GR L 3821; (March, 1952) (Digest)
G.R. No. L-3821; March 17, 1952
Primitiva Canales, plaintiff-appellee, vs. Filoteo Arrogante, et al., defendants-appellants.
FACTS
Bernardina Canales died intestate in 1945, survived by her husband Filoteo Arrogante and two legitimate children. In 1948, Primitiva Canales filed an action against the surviving heirs, claiming to be a natural daughter of Bernardina, born in 1893 before Bernardina’s marriage in 1910. She presented evidence including a church baptismal record describing her as “Apolinaria Canales,” daughter of Bernardina Canales and an unknown father, and testified to having lived continuously with her mother. The defendants denied the allegation, arguing the complaint failed to state a cause of action due to the absence of an averment of acknowledgment and that any action for acknowledgment was barred by statute. The trial court ruled in favor of Primitiva, declaring she had satisfactorily established her status as a natural child and was entitled to share in the estate irrespective of acknowledgment. The defendants appealed.
ISSUE
Whether a natural child, under the Civil Code of 1889, who has not been acknowledged, is entitled to share in the inheritance of the deceased parent.
RULING
No. The Supreme Court reversed the trial court’s decision and dismissed the complaint.

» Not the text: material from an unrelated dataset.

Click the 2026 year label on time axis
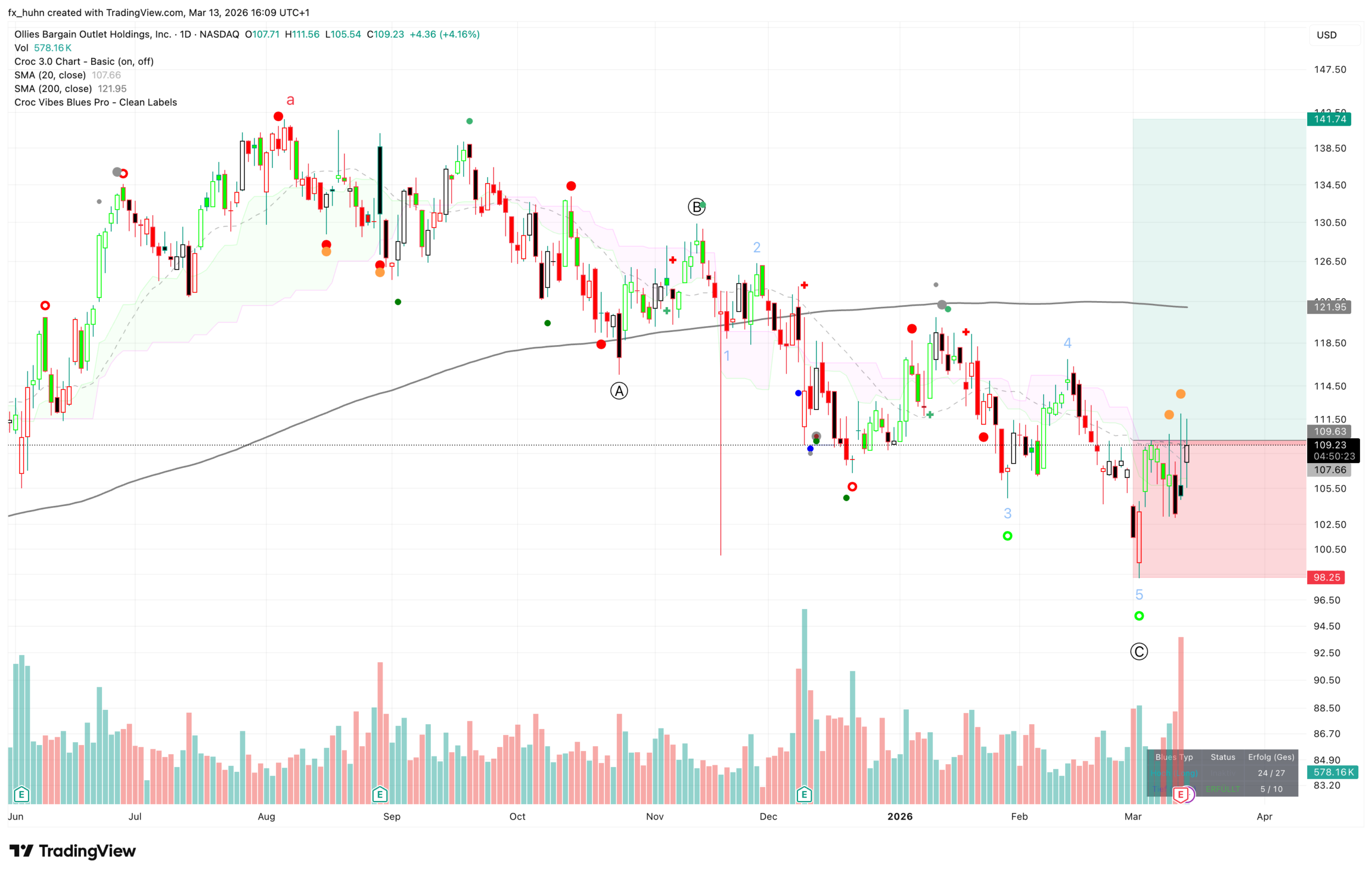 pos(899,816)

The substantive law governing the case is the Civil Code of 1889, as the deceased died before the effectivity of the new Civil Code. Under the old Code, a natural child has no successional rights unless acknowledged. Recognition may be voluntary (under Article 131) or compulsory (under Articles 135 and 136), but only after acknowledgment does the child acquire the rights of an acknowledged natural child. The plaintiff’s evidence, particularly the church baptismal record prepared without the mother’s intervention, did not constitute voluntary acknowledgment. Furthermore, the plaintiff did not institute a judicial action for compulsory acknowledgment during her mother’s lifetime. Any such action, if the present case were treated as one, is barred by Article 137 of the Civil Code of 1889, which generally requires such actions to be commenced during the lifetime of the putative parents. The plaintiff did not fall under the exceptions provided in Article 137, as she was over fifty when her mother died and no previously unknown document expressly acknowledging her was discovered. Therefore, not having been acknowledged, she has no right to the inheritance.